El anciano Yan contempló la cara de su eterno enemigo, un rostro rubicundo con patillas que antaño habían sido pelirrojas. Y la odiosa mueca de aquella boca le pa­reció la más angelical de las sonrisas. Suavemente apartó al pequeño Coréntin y se acercó al viejo Snowden. Con sus dos manazas deformadas por los remos y las faenas marineras, le asió la única mano dándole un buen apretón... tan fuerte que otro marinero que no fuera Snowden se hubiera quejado.

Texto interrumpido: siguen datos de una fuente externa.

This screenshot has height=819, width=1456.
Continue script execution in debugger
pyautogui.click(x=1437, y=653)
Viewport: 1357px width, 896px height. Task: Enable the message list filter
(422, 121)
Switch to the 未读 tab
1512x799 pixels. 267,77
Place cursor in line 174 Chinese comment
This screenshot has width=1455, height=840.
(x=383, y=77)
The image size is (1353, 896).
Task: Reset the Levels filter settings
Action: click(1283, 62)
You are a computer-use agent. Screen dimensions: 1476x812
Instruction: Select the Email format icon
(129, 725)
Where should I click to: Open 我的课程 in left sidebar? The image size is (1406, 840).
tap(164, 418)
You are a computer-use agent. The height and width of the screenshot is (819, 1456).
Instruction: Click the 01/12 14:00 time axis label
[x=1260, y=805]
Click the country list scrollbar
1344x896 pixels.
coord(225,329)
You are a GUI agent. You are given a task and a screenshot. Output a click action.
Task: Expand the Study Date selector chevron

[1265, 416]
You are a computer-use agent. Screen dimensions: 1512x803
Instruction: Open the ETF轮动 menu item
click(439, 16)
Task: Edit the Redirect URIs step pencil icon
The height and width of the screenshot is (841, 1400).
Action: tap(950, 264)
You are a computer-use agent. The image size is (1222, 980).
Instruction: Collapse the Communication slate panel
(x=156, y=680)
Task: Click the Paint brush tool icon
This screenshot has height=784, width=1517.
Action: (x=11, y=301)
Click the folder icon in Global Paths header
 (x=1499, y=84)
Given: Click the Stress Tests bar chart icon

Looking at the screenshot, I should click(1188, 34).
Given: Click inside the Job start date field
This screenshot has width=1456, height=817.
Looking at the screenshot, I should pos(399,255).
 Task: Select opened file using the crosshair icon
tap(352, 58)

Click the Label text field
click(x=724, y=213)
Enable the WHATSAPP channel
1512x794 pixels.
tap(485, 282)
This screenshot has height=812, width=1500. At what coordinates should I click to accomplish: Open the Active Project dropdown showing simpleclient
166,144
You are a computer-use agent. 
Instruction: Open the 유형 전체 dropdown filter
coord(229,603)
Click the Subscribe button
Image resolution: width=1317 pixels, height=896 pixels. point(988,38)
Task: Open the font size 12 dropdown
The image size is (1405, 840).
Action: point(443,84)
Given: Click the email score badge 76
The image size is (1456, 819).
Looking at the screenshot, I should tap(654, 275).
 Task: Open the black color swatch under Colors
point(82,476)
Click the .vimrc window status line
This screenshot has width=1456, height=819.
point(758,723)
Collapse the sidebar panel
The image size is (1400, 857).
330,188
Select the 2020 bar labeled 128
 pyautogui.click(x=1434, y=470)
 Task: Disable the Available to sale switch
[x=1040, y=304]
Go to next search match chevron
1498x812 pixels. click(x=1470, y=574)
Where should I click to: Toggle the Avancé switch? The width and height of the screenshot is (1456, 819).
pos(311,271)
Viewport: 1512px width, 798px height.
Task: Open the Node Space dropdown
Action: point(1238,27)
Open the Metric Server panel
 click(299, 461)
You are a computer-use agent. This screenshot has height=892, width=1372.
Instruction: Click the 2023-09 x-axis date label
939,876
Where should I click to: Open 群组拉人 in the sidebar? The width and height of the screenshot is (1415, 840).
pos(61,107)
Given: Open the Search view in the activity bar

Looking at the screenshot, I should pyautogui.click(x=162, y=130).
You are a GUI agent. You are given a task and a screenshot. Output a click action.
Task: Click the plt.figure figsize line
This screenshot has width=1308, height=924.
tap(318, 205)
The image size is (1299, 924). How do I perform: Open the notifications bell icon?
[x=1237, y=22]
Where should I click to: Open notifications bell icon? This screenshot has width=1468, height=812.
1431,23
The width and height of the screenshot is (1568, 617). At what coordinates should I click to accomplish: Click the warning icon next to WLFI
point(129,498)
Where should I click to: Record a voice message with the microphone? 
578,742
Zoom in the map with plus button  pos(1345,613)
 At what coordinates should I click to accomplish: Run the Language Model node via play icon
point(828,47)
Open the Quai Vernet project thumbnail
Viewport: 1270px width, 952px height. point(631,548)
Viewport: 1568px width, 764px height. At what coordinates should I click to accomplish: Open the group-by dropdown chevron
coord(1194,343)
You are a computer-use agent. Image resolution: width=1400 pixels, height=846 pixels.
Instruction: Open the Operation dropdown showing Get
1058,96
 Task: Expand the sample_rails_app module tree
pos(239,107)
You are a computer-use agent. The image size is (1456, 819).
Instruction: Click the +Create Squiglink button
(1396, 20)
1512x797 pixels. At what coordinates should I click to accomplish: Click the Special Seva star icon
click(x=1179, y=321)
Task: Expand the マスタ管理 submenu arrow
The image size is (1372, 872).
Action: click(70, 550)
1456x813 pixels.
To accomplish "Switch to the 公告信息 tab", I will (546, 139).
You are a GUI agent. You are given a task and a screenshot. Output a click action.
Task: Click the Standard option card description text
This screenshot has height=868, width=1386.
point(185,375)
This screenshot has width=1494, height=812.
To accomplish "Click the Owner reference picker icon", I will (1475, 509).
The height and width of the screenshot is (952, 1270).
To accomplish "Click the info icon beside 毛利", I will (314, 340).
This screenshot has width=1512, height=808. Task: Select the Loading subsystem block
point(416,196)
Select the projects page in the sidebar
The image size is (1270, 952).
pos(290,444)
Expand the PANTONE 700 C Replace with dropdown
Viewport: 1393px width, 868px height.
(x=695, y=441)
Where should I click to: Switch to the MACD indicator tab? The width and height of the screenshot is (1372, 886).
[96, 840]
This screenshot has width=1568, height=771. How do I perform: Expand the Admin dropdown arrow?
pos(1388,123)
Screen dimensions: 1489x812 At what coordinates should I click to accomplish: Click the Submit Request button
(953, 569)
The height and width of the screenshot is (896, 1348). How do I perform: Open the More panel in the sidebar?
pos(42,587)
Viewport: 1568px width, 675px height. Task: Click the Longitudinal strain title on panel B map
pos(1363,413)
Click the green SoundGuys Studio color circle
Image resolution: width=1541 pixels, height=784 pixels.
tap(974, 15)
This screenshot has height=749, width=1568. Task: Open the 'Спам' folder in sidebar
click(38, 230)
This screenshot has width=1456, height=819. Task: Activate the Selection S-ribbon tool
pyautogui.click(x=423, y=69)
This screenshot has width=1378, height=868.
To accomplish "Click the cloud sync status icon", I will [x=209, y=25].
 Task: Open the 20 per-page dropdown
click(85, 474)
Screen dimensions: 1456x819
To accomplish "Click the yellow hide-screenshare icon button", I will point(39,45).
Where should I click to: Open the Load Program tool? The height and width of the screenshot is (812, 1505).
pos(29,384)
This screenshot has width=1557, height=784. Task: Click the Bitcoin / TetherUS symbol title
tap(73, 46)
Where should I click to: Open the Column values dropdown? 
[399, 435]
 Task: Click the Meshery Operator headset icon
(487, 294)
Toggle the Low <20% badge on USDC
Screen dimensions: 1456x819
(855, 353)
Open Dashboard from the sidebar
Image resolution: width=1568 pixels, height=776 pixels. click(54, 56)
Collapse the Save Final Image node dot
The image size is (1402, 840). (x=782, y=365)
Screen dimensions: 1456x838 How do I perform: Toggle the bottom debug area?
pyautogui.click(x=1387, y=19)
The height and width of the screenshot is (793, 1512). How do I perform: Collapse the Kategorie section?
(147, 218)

Allanic le dijo al inglés:
-¡Gracias, amigo!
Cuando al fin no quedaron más taber­nas en Saint-Cast para celebrar el regreso, el viejo Snowden decidió levar anclas y hacerse de nuevo a la mar en su pequeña embarcación.
La vida ahora había hecho un cam­bio total para el anciano y, aunque las apariencias externas siguieran siendo las mismas, una revolución se había operado en su corazón. Él, Allanic, había llamado «amigo» a un inglés, a un Snowden...
Pasó muchas horas meditando sobre estas cosas y un día la gente le vio diri­girse a su cabaña de salvamento provisto de un pote de pintura. El viejo leyó des­pacio la inscripción:
«Hay que socorrer a todos los náufra­gos del mundo: a los alemanes, a los ita­lianos, a los americanos, a los rusos, a los suecos, a los turcos»
Y entonces añadió debajo, en letras tor­pes y gruesas, trazadas con pintura ne­gra:
«...y hasta a los ingleses»
El anciano se irguió satisfecho: sabía que había realizado un acto de justicia.